If you love lemons, then you have come to the right place! Sourdough Lemon Cake is bursting with lemony goodness from freshly squeezed lemon juice and grated lemon zest, it’s sunshine in a cake. Just like my blueberry lemon poppy seed sourdough muffins, this cake is refreshing and the perfect spring and summer treat.

The lemon flavor compliments the buttery, tender, and incredibly moist crumb. It seriously melts in your mouth, it’s that light!

For an even brighter citrus flavor, the cake is topped with a sweet lemon buttercream frosting. It’s full of wonderful tangy lemon and a lovely texture from the zest. The cake isn’t overly sweet, but the frosting brings the perfect balance of tart and sweetness.

What makes this a great cake is not only how each bite will melt in your mouth, but how simple it is to make! This recipe is made with pantry staples, where the lemon can truly shine.

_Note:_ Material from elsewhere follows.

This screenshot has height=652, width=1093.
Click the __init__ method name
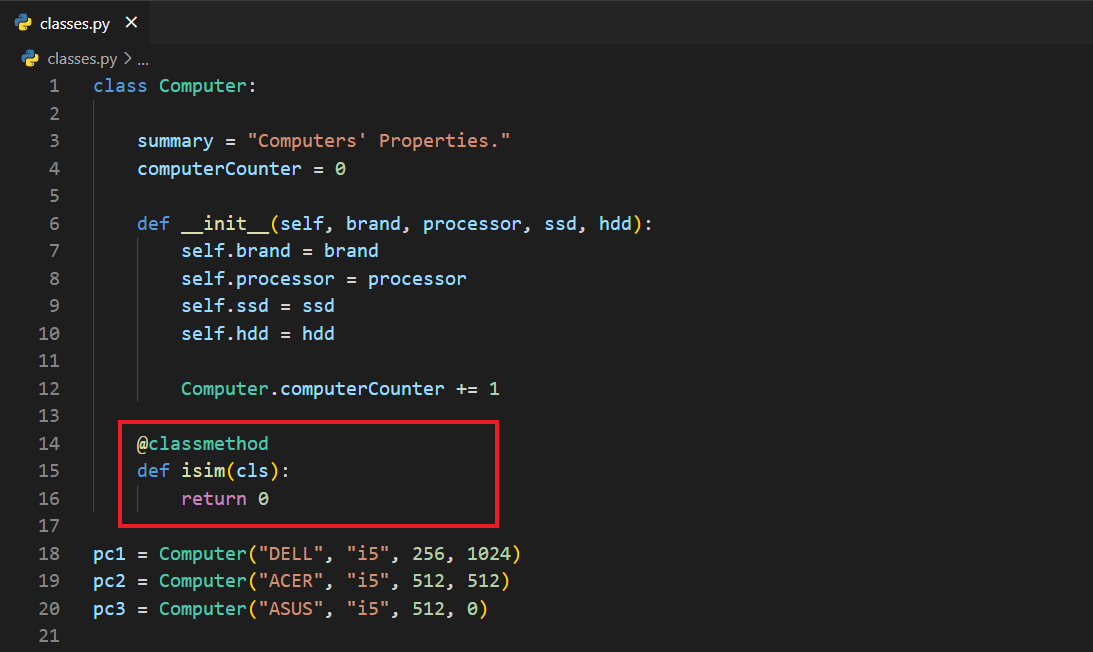pos(225,224)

Now, why add sourdough discard, you might ask? The tanginess from the discard it is hidden by the sweetness of the cake, but sourdough discard is a game changer in baking cakes. The fermented discard slows down the formation of gluten in the cake batter, which gives us that delicate lemon cake, instead of it becoming dry and tough. Plus, what a tasty way to use up any extra sourdough starter!

Of all the lemon recipes out there, this is surely one you will want to keep in arms reach as it will brighten your mood anytime it is baked.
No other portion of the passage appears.